Armenian officials downplay impact of looming rise in tariffs
Although Armenia is required to begin a round of the gradual increases in tariffs on a wide range of imports, the Armenian officials optimistically downplayed the impact on the economy. Since joining the Russian-led Eurasian Economic Union (EEU) in January, 2015 Armenia limited the negative impact of the trade bloc’s significantly higher trade tariffs through a reliance on a set of the “transitional exemptions” on over 800 goods and products. But those exemptions are now due to expire, with economists concerned over what they see as a resulting surge in prices for the basic commodities and staple foodstuffs in Armenia. The possible impact may be especially serious given a dramatic rise of about 40% in the domestic prices for such basic imports. According to the Armenian government, such a development would actually boost the domestic production and better “protect” local products against the “foreign competition”.

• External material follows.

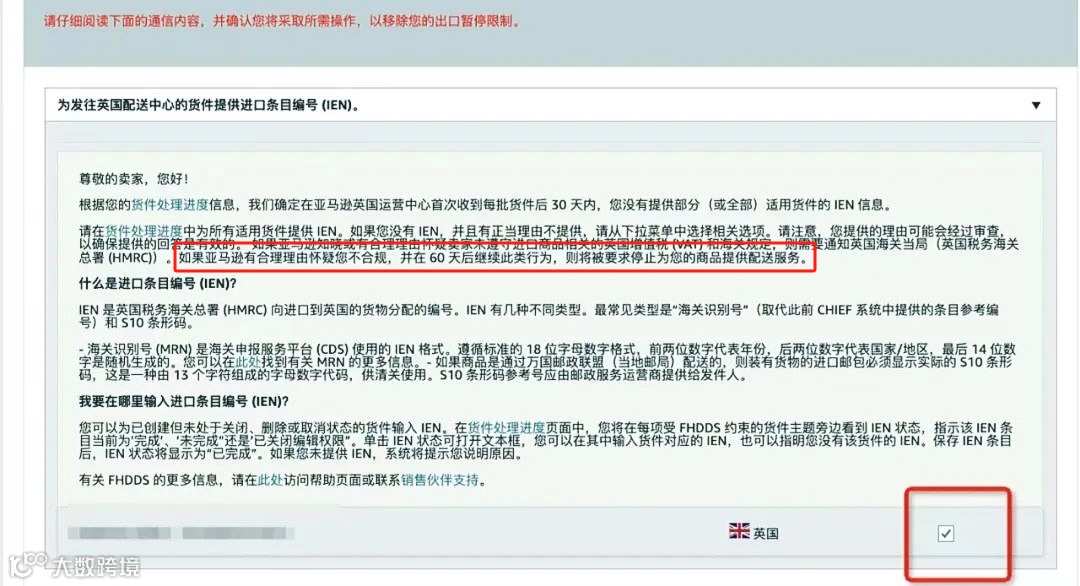Click the second blurred account field

click(x=238, y=532)
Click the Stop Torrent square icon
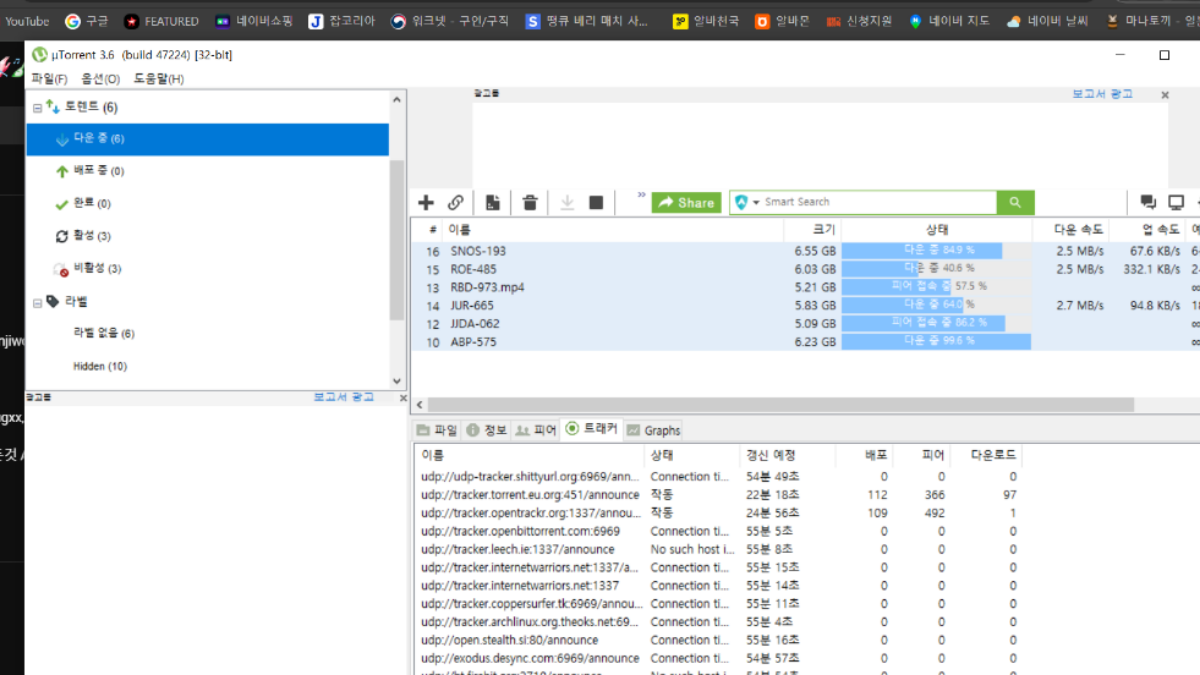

Foreign Policy. Armenia signs new strategic agreement with the EU
While attending the EU Eastern Partnership Summit in Brussels, the Armenian President Serzh Sarkisian formally signed the new Armenia-EU Comprehensive and Enhanced Partnership Agreement (CEPA) on 24, November. The move is seen as an effective success in overcoming the damaging 2013 reversal of having sacrificed its earlier Association Agreement with the EU in favor of committing Armenia to joining the Eurasian Economic Union instead. The agreement is also hailed as a new mechanism for the institutional cooperation fostering between the EU and the Eurasian Economic Union, with Armenia now holding a new sense of the strategic significance as the only EEU member with such a high level of partnership with the EU. The EU–Armenia Comprehensive and Enhanced Partnership Agreement (CEPA) offers a fresh start for the deepening of the relations, with both the EU and Armenia demonstrating the political will to forge deeper ties in the areas of the political dialogue, justice and freedom, and even security, as well as including legally binding provisions across a range of sectoral areas of cooperation.
Iranian Foreign Minister visits Armenia
In the first high-level visit of a senior Iranian official to Armenia in over a year, the Armenian President Serzh Sarkisian met on 28, November with the Iranian Foreign Minister Mohammad Javad Zarif in Yerevan. The meeting largely focused on the planned development and deepening of the bilateral economic cooperation and the trade relations, with an added emphasis on the Armenia’s pursuit of a greater role as a bridge for the Iranian goods to access the markets of the Eurasian Economic Union (EEU). The Iranian minister, who was also accompanied by a business delegation, also met separately with the Armenian Prime Minister Karen Karapetyan, to discuss tax treatment for the Iranian investors. The level of the bilateral trade remains modest, however, with a total trade volume of only $197.4 million for the first nine months of this year, but representing an increase of about 10% against the same period in 2016.